WHAT IS NEEDED »
Exactly the lines from the line containing "Screen dimensions: 583x477" through the final line of the entries below must be returned, and only those, without pictures.

(Beginning of MATERIAL FOR THE TASK)

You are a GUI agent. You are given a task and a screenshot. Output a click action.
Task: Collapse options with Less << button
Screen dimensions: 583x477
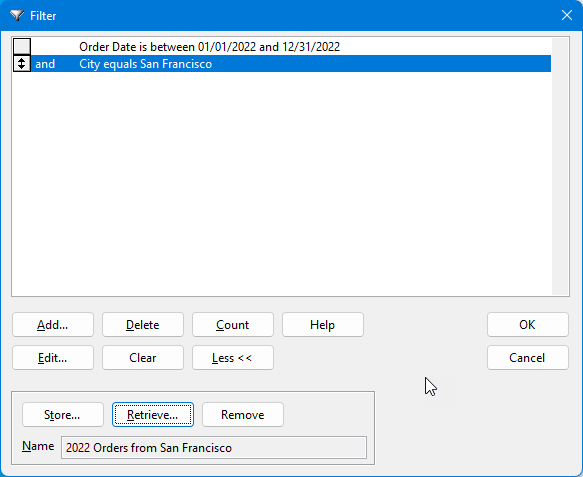(233, 358)
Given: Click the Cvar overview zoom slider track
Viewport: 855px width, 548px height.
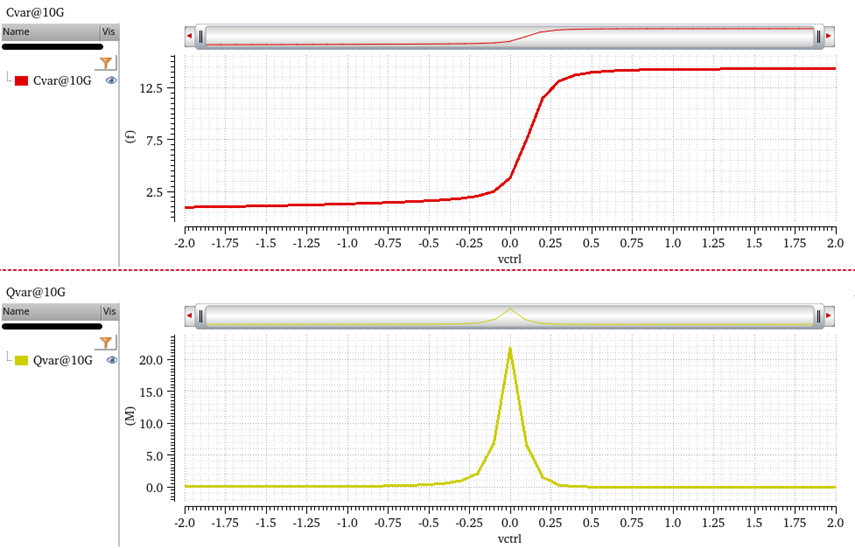Looking at the screenshot, I should click(x=508, y=37).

(End of MATERIAL FOR THE TASK)

WORKED SOLUTION »
Screen dimensions: 583x477
(233, 358)
Given: Click the Cvar overview zoom slider track
Viewport: 855px width, 548px height.
Looking at the screenshot, I should click(x=508, y=37).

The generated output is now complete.